**DOCUMENT EXCERPT:**
—————

I remember vividly an extreme winter storm when I was an 8 year old kid. The road was blocked by fallen trees for over a week and it was 10 days before the power and phones were restored. Our village had no shops or medical centre.

The village, regardless of class, pulled together. Cut off from the schools I did schoolwork by candlelight in a big room of other kids in a neighbour’s house. I didn’t know all the kids there and in other places adults stayed together for warmth. Our house was full of women cooking because we had a gas stove and those with electric ones had no way to cook. My parents didn’t know all the people who were in the house.

The limited food, medicine, blankets, fuel and firewood were shared freely and everyone looked out for the elderly and babies. The men carried loads around the village to those who needed things and formed work parties clearing fallen trees from the road since there was no way to contact the authorities.

Only one group was missed out, a dozen or so households of “elite”. They didn’t have a separate club to the rest of us; they were just going it alone. A struggle for most of them! I was upset when my dad (the only medic) got a shouting at, and practically chased off someone’s land, when we walked round seeing if anyone needed assistance.

No other group tried to buy any goods or assistance and the “elite’s” attempts to do so usually only caused offence.

Though not in it with the rest of us there was no fear of people turning on each other. It being Europe only a few people had firearms but nobody was concerned about who had them. People didn’t start locking their doors or cars (something that didn’t become a necessity till the turn of the millennium). Overall no fears of anarchy, looting, etc just some people who saw our rural setting as merely a nice backdrop for their houses rather than a community to live in and be a part of.

It could be that living in an expensive bubble, without those local ties, can cause a fair amount of anxiety whenever anything threatens the pristine “normal” state of affairs.

Old Bull Lee April 9, 2013 9:32 AM

I have been a member of the lower class, middle class, and upper-middle class. There are plenty of heroes, decent people, and scum in every class level and the distribution is about the same.

—————

**STORED DATA:**
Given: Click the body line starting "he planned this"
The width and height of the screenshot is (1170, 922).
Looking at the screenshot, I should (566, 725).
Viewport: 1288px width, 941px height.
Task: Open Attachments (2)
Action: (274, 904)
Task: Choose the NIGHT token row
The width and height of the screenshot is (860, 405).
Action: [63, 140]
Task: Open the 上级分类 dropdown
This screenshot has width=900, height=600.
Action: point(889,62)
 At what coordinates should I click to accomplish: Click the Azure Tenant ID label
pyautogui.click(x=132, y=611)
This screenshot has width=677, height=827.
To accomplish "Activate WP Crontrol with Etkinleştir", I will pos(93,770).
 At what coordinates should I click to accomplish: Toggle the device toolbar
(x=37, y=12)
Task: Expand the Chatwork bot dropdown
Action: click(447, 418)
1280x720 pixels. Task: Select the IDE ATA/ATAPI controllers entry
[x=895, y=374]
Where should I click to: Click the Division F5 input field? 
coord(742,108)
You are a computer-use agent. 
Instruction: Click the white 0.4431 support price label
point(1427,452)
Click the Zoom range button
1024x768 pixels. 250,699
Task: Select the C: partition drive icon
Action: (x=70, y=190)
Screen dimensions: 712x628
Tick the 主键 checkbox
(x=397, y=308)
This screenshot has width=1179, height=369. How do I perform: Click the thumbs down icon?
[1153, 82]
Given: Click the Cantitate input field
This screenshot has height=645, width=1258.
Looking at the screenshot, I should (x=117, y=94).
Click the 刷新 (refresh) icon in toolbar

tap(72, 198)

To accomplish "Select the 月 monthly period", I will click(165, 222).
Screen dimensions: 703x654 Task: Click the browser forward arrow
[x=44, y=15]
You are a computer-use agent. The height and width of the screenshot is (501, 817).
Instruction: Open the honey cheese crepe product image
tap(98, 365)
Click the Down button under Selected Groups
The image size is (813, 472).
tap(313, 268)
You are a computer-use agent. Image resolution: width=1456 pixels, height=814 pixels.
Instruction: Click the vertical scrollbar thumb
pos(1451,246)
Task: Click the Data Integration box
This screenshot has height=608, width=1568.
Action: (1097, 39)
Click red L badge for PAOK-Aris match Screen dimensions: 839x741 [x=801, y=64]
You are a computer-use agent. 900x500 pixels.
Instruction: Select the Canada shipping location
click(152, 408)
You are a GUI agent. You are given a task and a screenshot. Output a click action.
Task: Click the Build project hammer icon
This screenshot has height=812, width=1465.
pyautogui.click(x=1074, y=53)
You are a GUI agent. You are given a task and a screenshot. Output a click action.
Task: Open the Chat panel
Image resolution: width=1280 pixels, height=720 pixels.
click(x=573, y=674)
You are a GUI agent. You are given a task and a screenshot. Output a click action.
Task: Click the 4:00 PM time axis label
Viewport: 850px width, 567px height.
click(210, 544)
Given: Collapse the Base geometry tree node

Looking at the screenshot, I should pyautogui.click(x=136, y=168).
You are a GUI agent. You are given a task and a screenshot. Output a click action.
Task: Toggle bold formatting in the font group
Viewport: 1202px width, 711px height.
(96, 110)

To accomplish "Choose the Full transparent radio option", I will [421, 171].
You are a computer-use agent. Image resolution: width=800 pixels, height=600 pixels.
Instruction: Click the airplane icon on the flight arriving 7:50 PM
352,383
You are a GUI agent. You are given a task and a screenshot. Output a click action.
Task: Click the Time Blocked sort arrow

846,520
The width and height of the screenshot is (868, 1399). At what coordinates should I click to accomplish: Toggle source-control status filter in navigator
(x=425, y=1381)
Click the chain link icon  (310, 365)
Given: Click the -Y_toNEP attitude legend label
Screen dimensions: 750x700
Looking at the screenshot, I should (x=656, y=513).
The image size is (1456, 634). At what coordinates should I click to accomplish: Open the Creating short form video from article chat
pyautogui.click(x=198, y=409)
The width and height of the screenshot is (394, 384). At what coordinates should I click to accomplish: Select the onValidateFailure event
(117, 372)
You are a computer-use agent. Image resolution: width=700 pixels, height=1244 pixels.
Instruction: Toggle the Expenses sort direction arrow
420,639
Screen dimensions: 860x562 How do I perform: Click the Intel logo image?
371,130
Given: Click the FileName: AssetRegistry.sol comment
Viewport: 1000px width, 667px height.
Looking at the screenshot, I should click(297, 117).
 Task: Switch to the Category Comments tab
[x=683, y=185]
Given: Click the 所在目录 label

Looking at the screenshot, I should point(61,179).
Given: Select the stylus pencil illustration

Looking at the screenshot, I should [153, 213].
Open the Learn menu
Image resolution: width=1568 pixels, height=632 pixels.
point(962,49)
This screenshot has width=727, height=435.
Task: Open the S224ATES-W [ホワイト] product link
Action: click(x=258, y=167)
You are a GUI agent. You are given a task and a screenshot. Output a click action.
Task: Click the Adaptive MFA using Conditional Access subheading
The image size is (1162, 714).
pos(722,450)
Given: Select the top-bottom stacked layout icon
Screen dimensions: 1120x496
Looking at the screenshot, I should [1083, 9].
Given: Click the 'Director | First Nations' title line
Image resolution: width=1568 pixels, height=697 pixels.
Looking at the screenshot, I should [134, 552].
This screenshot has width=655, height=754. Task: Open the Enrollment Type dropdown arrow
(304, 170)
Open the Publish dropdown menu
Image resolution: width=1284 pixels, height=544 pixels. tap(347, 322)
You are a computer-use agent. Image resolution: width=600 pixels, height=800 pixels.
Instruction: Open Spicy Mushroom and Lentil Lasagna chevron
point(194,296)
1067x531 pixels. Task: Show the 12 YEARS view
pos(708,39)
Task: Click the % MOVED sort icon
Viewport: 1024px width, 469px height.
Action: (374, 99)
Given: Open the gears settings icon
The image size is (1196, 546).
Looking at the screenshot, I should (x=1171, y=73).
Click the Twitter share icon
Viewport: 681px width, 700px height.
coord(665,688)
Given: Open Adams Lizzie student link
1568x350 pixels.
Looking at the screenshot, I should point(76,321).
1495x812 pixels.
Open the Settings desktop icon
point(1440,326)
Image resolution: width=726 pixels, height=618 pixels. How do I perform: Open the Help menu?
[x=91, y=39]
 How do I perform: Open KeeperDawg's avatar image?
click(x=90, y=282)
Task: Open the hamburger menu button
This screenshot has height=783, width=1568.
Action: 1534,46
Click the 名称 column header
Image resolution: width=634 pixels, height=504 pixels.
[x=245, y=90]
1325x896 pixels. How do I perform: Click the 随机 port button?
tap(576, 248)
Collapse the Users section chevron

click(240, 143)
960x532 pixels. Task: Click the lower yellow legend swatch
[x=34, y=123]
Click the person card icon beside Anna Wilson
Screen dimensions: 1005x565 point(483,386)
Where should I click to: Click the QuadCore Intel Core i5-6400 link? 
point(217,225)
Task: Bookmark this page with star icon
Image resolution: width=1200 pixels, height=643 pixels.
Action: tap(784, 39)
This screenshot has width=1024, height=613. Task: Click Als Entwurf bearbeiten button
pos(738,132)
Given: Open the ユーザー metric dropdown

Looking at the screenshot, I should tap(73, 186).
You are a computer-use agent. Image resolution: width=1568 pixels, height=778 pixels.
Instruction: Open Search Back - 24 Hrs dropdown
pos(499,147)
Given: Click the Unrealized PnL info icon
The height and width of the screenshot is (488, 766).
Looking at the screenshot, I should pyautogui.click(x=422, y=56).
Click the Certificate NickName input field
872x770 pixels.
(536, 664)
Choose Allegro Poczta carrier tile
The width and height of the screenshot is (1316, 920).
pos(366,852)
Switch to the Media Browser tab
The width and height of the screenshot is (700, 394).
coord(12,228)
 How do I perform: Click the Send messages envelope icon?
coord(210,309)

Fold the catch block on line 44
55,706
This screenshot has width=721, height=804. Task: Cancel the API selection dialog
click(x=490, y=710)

—————

**TASK A:**
According to the winter storm comments, how long did it take for power and phones to be restored?
**TASK B:**
Continue the winter storm comments from their last sentence.
The listing isn't needed for this work.

**ANSWER BOX A:**
10 days

**ANSWER BOX B:**
It is a simple truth that doesn’t make sense to people who see the world through a political lens.

Of course it is much easier to imagine that every one who has money or power must have acquired it through inheritance or evil scheming, or to imagine that the dirty peasants are just itching to rape and plunder.

Impossibly Stupid April 9, 2013 10:54 AM

@Old Bull Lee

I, too, have found myself in different classes as I’ve progressed through life. My observation is simple as well: It is understandable why a lot of the poor people end up doing the things they do, but it is less understandable when you see the “elite” do those same things. And to top it all off, there is a double standard when it comes to punishing people for their misdeeds. Drugs, theft, rape, and murder are all things that the system guarantees will ruin a poor person’s life; not necessarily so for a rich person.

lance April 9, 2013 11:52 AM

ahhhh @Fever…the worlds largest gated community. That alone explains a lot. I tend to agree with @Old Bull and @impossibly etc., with the caveat that I believe there more elite prone to eat their own children. It reduces the competition when they’ve achieved immortality.

parser April 9, 2013 3:29 PM

In an interview with an anti-war activist he shared a discussion he had with a senior general in the US military, sometime during the height of the anti-Vietnam war protests. So you have an outspoken campus activist (MIT professor), who regularly spoke at various colleges and universities, and he’s at some campus administrative event where he has the opportunity to speak with a US army general.

The fascinating thing from this interaction is that the General was asking the professor / activist to just “turn off” the campus protests. The assumption being, you’re a respected protest leader, don’t the students report to you? Can’t you just command the students to stop all this protesting?

I always thought that was a good example of how a group could translate it’s own way of operating (i.e. command and control) and just assume everybody else operates that way too.

You see this in some of the Red Scare files from the cold war. If some commie was found in the military, nobody from intel concluded that the US military was run by Moscow. But if some commies are found active in the peace movement, then the whole peace movement was presumed to be controlled by Moscow.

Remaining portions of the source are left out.